En février 2002, l’ACPE s’implique dans le procès d’un réseau de commercialisation de cassettes pornographiques. 200 personnes arrêtées. Peines de prison et amendes. Participation au 2ème concours « DIRE NON » au tourisme sexuel organisé par ECPAT-France.
2003 : procès Morençon : un jeune prostitué roumain en est la victime ; l’accusé sera condamné en appel à 18 mois de prison avec sursis
Création de nouvelles antennes à Thonon-les-Bains, Hyères, Valenciennes, Nantes et Clermont-Ferrand.
2004 : Jacqueline Bruas devient présidente de l’ACPE à la suite de Roger Bruas. Participation au 3ème concours « DIRE NON »
2005 : Création d’une antenne ACPE à Rouen. Jalil Lespert devient le parrain de l’association. Réflexion sur un projet de sensibilisation des entreprises ayant des ressortissants à l’étranger aux méfaits du tourisme sexuel.
2006 : Anniversaire des 20 ans de l’ACPE au Palais du Luxembourg.

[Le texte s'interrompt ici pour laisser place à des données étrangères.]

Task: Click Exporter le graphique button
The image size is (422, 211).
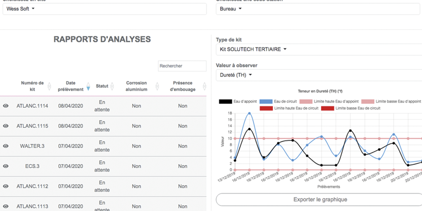Action: pos(320,199)
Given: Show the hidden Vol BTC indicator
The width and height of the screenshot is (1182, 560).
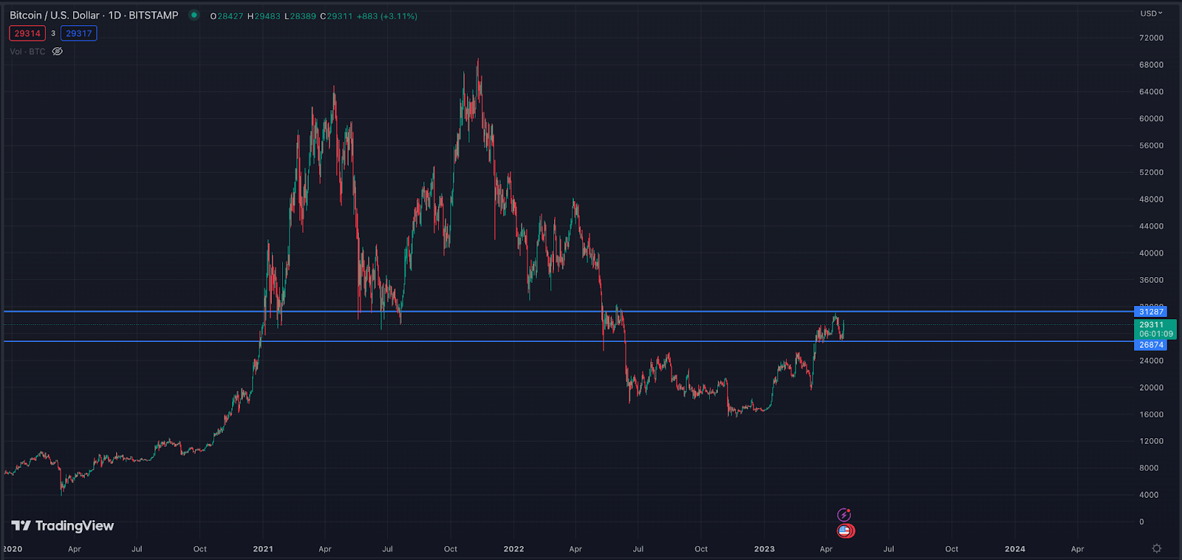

Campagne d’information : Diffusion d’affiches et d’un spot ACPE sur toutes les chaînes hertziennes et thématiques. Stand au salon mondial du tourisme et au salon national de l’humanitaire. Stand à la mairie de Paris lors de la journée des femmes. Conférences dans des lycées et des universités dans toute la France. Participation au 5ème concours « DIRE NON ». Procès Gheorghe : démantèlement d’un réseau de proxénètes roumains ; condamnation de 3 à 8 ans + amendes.